権力闘争

鳩山政権vs検察、全面対決 首相「戦ってください」 (www.asahi.com 2010年1月17日1時38分)
 
 民主党小沢一郎幹事長は16日、自らの資金管理団体をめぐる政治資金規正法違反事件で東京地検特捜部が強制捜査したことについて、「私は到底、このようなやり方を容認することはできない。断固として戦っていく決意だ」と語り、検察当局を厳しく批判した。鳩山由紀夫首相も小沢氏に「戦ってください」と伝え、支持する考えを表明した。
 首相のこうした発言によって、昨年3月の西松建設の違法献金事件に端を発する一連の問題は、小沢氏と検察の対立から、鳩山政権と検察の全面対決に発展する異例の事態になった。
 
 16日、東京・日比谷公会堂での民主党大会。小沢氏は「党大会の日にあわせたかのように、逮捕が行われている。これがまかり通るならば日本の民主主義は本当に暗澹たるものになってしまう。非常に憂慮している。何としても納得できない」と述べた。
 首相も「私は民主党代表として小沢幹事長を信じている。臆することなく自らの潔白を説明し、職務の遂行に全力を挙げて頂くことを要請する」と語り、改めて幹事長続投を容認した。
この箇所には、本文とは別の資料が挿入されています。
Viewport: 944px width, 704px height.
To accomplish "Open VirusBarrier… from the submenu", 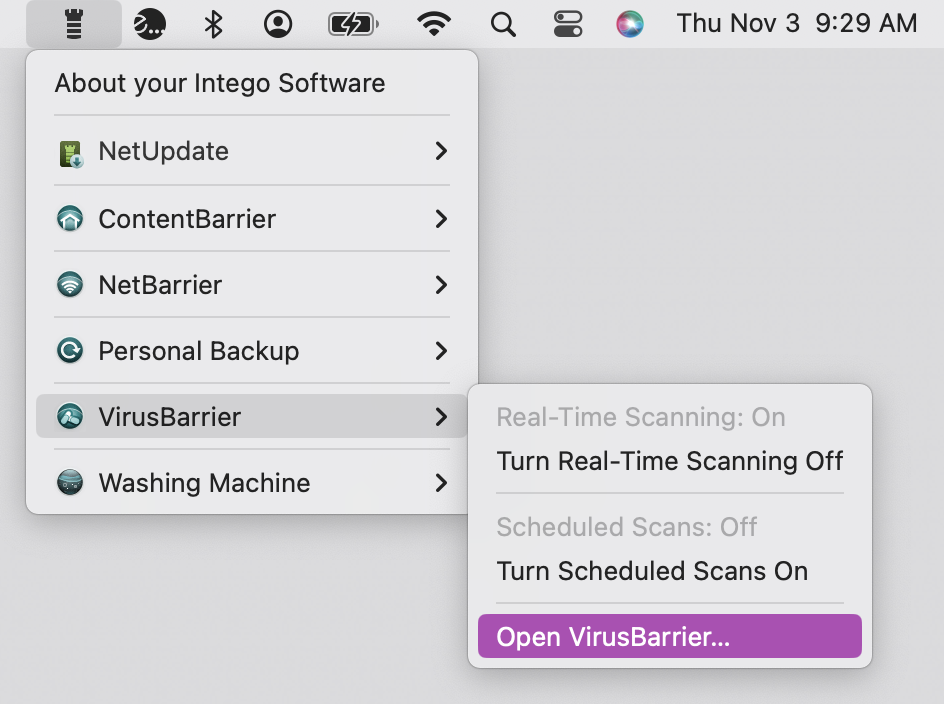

 首相は小沢氏を支援し続ける構えだ。最高実力者の小沢氏を失えば、自らの政権基盤が危うくなるのは火を見るよりも明らかだ。一方の小沢氏。政権党の中枢から離れれば、検察当局への対抗力を一気に失いかねない。
 
 2人は党大会直前に首相公邸で会談。首相は小沢氏の幹事長続投を認めた上で、検察との対決を宣言する小沢氏に「どうぞ戦ってください」と伝えたことを自ら記者団に明かした。その後、公邸に入った菅直人副総理も首相の判断を了承。政権全体で検察との闘争に踏み込む姿勢を見せたことになる。
 
 党内からは「政権も党も小沢氏と一蓮托生ということだ」(ベテラン議員)、「憲政史上初の検察と戦う政権党になった」(中堅議員)などといった声が上がる。
(後略)
 
逮捕前日「理不尽な世界つらい」 石川議員、佐藤優氏に (www.asahi.com 2010年1月17日4時30分)
 
 元外務省主任分析官の佐藤優氏は16日、朝日新聞の取材に対し、逮捕直前の衆院議員、石川知裕容疑者の様子を明らかにした。西松建設の違法献金事件で小沢一郎民主党幹事長の公設第1秘書、大久保隆規容疑者が逮捕された昨年3月以降、小沢氏側の相談を受ける形で石川議員とも知り合ったという。
 
 東京地検特捜部の聴取が本格化した先週から、佐藤氏は石川議員と携帯電話で連絡を取り合ってきた。14日は3回。石川議員は「特捜部の検事は自分の話を少しも聞いてくれない」と嘆き、「両親が心配しているので毎日電話している」「こんな理不尽な世界で政治家をやっていくのはつらい」と話したという。
 15日の聴取はなく、石川議員に緊張した様子はうかがえなかった。だが、夜になって地検から出頭要請があった。最後の電話で、石川議員は佐藤氏に「調べに応じているのに逮捕されるなんてことがあるんですか」と不安げに尋ねたという。
 
 佐藤氏は外務省在職当時、鈴木宗男衆院議員の側近とされ、鈴木議員に対する一連の捜査の過程で、背任などの罪で起訴され、有罪が確定した。その時の捜査を「国策捜査」と批判した佐藤氏だが、「今回は国策捜査ではなく、民主党と官僚組織の権力闘争だ」と指摘した。